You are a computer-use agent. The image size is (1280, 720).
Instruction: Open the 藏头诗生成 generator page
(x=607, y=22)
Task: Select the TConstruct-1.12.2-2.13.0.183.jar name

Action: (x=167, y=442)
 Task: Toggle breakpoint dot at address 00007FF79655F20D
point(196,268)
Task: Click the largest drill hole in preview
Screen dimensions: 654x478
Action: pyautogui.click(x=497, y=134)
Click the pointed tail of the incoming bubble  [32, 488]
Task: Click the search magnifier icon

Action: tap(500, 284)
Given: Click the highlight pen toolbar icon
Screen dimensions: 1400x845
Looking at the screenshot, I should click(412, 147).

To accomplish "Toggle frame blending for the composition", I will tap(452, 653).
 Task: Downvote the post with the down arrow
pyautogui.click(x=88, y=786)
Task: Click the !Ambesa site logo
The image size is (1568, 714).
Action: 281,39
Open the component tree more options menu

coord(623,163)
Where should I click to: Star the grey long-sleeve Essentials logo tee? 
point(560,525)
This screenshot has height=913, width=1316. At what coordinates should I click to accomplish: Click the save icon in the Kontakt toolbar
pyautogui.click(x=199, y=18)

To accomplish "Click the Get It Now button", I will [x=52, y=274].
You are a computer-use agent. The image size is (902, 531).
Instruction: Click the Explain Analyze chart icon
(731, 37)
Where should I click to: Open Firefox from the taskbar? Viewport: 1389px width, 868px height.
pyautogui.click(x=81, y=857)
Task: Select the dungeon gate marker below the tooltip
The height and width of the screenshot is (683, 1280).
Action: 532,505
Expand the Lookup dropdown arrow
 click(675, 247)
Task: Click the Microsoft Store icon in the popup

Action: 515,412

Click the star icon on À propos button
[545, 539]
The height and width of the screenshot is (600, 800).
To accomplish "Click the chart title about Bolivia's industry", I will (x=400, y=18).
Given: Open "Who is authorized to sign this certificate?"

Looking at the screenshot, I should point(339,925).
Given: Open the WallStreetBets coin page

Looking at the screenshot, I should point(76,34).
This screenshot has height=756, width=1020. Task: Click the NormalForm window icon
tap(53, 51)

[Goal]
Rewrite the listing above, replacing every instance of "icon" with "symbol" and leaving everything else unchanged.

[Correct result]
You are a computer-use agent. The image size is (1280, 720).
Instruction: Open the 藏头诗生成 generator page
(x=607, y=22)
Task: Select the TConstruct-1.12.2-2.13.0.183.jar name

Action: (x=167, y=442)
 Task: Toggle breakpoint dot at address 00007FF79655F20D
point(196,268)
Task: Click the largest drill hole in preview
Screen dimensions: 654x478
Action: pyautogui.click(x=497, y=134)
Click the pointed tail of the incoming bubble  [32, 488]
Task: Click the search magnifier symbol

Action: tap(500, 284)
Given: Click the highlight pen toolbar symbol
Screen dimensions: 1400x845
Looking at the screenshot, I should click(412, 147).

To accomplish "Toggle frame blending for the composition", I will tap(452, 653).
 Task: Downvote the post with the down arrow
pyautogui.click(x=88, y=786)
Task: Click the !Ambesa site logo
The image size is (1568, 714).
Action: 281,39
Open the component tree more options menu

coord(623,163)
Where should I click to: Star the grey long-sleeve Essentials logo tee? 
point(560,525)
This screenshot has height=913, width=1316. At what coordinates should I click to accomplish: Click the save symbol in the Kontakt toolbar
pyautogui.click(x=199, y=18)

To accomplish "Click the Get It Now button", I will [x=52, y=274].
You are a computer-use agent. The image size is (902, 531).
Instruction: Click the Explain Analyze chart symbol
(731, 37)
Where should I click to: Open Firefox from the taskbar? Viewport: 1389px width, 868px height.
pyautogui.click(x=81, y=857)
Task: Select the dungeon gate marker below the tooltip
The height and width of the screenshot is (683, 1280).
Action: 532,505
Expand the Lookup dropdown arrow
 click(675, 247)
Task: Click the Microsoft Store symbol in the popup

Action: 515,412

Click the star symbol on À propos button
[545, 539]
The height and width of the screenshot is (600, 800).
To accomplish "Click the chart title about Bolivia's industry", I will (x=400, y=18).
Given: Open "Who is authorized to sign this certificate?"

Looking at the screenshot, I should point(339,925).
Given: Open the WallStreetBets coin page

Looking at the screenshot, I should point(76,34).
This screenshot has height=756, width=1020. Task: Click the NormalForm window symbol
tap(53, 51)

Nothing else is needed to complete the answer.